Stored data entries
■ ■ ■ ■

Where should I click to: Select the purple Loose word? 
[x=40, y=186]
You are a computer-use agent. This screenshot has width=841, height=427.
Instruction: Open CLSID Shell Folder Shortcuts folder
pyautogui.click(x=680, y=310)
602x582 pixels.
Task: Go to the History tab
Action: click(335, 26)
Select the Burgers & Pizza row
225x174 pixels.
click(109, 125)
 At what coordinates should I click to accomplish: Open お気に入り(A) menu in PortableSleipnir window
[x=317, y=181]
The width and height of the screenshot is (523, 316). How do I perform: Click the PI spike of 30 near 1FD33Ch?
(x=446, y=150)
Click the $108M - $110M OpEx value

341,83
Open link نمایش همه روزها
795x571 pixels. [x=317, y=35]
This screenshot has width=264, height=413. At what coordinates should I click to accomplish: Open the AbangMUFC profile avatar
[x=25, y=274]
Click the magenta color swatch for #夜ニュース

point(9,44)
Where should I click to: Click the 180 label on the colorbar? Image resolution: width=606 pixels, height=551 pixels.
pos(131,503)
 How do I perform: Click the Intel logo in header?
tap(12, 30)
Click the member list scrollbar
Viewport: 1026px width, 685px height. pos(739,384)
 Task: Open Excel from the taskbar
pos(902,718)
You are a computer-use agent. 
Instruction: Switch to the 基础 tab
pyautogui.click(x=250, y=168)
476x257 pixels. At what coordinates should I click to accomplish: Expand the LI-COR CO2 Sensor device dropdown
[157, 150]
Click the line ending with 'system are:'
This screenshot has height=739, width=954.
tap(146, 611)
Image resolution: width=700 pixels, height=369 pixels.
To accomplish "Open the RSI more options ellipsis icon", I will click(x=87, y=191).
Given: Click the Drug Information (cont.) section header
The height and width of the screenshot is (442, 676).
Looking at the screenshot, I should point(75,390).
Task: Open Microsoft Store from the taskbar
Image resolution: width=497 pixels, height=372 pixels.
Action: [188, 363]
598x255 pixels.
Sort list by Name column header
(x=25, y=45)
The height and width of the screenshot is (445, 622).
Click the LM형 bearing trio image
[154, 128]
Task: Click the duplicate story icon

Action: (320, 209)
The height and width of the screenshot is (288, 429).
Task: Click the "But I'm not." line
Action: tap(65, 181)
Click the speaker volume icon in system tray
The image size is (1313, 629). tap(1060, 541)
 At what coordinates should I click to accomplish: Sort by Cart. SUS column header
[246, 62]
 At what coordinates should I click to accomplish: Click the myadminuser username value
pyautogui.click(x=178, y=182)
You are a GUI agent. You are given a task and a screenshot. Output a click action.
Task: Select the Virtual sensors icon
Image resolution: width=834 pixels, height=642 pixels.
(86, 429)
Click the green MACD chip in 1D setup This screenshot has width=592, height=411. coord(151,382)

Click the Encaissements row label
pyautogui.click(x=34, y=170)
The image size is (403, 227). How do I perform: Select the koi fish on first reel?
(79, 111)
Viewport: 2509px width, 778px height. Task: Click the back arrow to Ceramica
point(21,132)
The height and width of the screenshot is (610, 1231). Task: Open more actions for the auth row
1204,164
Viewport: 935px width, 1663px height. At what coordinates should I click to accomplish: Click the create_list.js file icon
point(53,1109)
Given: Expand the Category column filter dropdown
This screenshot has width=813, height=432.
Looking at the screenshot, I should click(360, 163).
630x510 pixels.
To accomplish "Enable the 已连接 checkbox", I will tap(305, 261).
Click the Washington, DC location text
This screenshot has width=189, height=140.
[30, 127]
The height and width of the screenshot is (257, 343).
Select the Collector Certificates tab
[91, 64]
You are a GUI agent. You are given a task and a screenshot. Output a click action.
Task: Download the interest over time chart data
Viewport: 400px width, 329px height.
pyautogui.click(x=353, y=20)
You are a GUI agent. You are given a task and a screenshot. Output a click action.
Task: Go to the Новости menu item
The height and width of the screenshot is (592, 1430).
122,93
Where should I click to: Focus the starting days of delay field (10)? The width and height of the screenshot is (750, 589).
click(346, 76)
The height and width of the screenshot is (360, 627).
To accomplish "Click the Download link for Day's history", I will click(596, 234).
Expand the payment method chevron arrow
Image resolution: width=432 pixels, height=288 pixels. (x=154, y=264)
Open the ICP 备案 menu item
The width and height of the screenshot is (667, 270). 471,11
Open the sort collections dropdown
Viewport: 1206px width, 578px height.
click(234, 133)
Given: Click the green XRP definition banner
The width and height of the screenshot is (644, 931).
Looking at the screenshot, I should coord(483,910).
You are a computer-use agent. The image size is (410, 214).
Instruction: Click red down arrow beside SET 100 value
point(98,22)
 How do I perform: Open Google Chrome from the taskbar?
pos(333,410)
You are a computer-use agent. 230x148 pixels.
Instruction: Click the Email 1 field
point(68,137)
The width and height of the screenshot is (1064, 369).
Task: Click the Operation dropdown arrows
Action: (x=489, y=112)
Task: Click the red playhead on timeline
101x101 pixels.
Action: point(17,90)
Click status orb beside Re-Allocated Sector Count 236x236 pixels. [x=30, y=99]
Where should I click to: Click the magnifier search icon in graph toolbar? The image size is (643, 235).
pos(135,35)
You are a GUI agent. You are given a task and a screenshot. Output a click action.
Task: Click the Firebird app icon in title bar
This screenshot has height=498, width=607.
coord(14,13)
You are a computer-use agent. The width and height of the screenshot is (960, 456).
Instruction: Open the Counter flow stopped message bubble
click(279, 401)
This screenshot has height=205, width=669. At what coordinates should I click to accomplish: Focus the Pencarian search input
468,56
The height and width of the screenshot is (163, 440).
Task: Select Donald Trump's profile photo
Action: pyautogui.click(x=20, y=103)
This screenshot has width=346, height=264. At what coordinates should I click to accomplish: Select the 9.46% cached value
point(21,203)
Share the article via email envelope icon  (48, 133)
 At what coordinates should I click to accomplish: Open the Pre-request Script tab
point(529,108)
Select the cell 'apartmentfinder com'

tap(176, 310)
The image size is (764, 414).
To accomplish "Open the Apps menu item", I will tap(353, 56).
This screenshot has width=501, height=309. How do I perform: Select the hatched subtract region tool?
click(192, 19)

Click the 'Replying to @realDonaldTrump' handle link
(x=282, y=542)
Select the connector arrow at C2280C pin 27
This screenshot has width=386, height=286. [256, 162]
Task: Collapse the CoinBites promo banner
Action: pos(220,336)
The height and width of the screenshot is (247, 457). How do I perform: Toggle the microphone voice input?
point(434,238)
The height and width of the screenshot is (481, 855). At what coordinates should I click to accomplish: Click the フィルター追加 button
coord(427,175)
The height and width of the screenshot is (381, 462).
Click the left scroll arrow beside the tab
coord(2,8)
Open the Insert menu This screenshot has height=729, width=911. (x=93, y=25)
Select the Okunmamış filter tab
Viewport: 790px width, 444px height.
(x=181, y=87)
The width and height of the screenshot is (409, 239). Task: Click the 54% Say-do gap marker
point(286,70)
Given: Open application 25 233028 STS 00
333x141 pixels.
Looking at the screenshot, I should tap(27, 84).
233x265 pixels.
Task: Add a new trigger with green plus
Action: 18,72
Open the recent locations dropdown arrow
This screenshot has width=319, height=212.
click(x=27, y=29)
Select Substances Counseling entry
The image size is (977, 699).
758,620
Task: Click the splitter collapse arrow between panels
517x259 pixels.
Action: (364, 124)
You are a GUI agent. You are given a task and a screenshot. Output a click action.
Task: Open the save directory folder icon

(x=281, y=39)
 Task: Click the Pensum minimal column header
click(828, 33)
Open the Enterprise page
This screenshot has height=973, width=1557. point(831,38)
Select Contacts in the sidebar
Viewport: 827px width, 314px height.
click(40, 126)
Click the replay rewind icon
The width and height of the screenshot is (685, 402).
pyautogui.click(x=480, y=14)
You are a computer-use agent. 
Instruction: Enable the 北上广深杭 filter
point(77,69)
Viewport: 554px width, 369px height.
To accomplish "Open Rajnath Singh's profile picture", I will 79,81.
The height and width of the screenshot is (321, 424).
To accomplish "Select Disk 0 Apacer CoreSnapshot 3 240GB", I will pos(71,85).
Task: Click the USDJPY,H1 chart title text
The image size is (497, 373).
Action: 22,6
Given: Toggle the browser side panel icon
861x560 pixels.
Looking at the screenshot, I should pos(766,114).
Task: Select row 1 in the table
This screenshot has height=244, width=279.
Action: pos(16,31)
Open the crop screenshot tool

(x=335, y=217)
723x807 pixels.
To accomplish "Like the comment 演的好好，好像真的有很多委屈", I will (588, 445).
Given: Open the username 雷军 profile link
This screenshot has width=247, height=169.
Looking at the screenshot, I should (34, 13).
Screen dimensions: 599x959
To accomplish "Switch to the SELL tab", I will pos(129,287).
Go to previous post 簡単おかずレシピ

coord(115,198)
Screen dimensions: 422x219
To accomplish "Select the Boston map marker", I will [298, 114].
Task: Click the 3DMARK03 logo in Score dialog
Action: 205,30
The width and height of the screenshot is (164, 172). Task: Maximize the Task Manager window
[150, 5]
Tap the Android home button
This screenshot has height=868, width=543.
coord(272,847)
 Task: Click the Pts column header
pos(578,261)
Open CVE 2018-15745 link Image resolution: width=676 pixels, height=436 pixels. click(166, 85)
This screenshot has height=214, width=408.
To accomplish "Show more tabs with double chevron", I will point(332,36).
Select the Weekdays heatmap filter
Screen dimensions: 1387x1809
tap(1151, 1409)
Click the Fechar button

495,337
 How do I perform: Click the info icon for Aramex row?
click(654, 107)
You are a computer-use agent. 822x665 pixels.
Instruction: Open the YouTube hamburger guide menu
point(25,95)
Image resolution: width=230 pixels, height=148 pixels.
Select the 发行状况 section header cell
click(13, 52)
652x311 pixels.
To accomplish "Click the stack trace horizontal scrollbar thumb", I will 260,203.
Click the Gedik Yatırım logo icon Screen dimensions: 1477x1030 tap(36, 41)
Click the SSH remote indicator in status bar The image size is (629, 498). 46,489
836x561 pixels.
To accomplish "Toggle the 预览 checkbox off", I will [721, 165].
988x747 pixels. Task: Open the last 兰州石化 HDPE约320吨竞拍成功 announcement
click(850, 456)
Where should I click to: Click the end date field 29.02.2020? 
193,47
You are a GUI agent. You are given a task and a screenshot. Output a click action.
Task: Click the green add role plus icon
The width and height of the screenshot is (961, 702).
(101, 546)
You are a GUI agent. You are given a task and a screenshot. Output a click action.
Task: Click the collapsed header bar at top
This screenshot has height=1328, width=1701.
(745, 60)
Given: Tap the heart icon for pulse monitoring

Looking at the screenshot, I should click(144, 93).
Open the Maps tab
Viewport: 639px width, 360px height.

■ ■ ■ ■

▸ WHAT THE EXERCISE ASKS
Only the lines above from the line containing "Task: Select row 1 in the table" through the line containing "652x311 pixels." should be retyped, exactly and with both ends included.

▸ EXPECTED OUTPUT
Task: Select row 1 in the table
This screenshot has height=244, width=279.
Action: pos(16,31)
Open the crop screenshot tool

(x=335, y=217)
723x807 pixels.
To accomplish "Like the comment 演的好好，好像真的有很多委屈", I will (588, 445).
Given: Open the username 雷军 profile link
This screenshot has width=247, height=169.
Looking at the screenshot, I should (34, 13).
Screen dimensions: 599x959
To accomplish "Switch to the SELL tab", I will pos(129,287).
Go to previous post 簡単おかずレシピ

coord(115,198)
Screen dimensions: 422x219
To accomplish "Select the Boston map marker", I will [298, 114].
Task: Click the 3DMARK03 logo in Score dialog
Action: 205,30
The width and height of the screenshot is (164, 172). Task: Maximize the Task Manager window
[150, 5]
Tap the Android home button
This screenshot has height=868, width=543.
coord(272,847)
 Task: Click the Pts column header
pos(578,261)
Open CVE 2018-15745 link Image resolution: width=676 pixels, height=436 pixels. click(166, 85)
This screenshot has height=214, width=408.
To accomplish "Show more tabs with double chevron", I will point(332,36).
Select the Weekdays heatmap filter
Screen dimensions: 1387x1809
tap(1151, 1409)
Click the Fechar button

495,337
 How do I perform: Click the info icon for Aramex row?
click(654, 107)
You are a computer-use agent. 822x665 pixels.
Instruction: Open the YouTube hamburger guide menu
point(25,95)
Image resolution: width=230 pixels, height=148 pixels.
Select the 发行状况 section header cell
click(13, 52)
652x311 pixels.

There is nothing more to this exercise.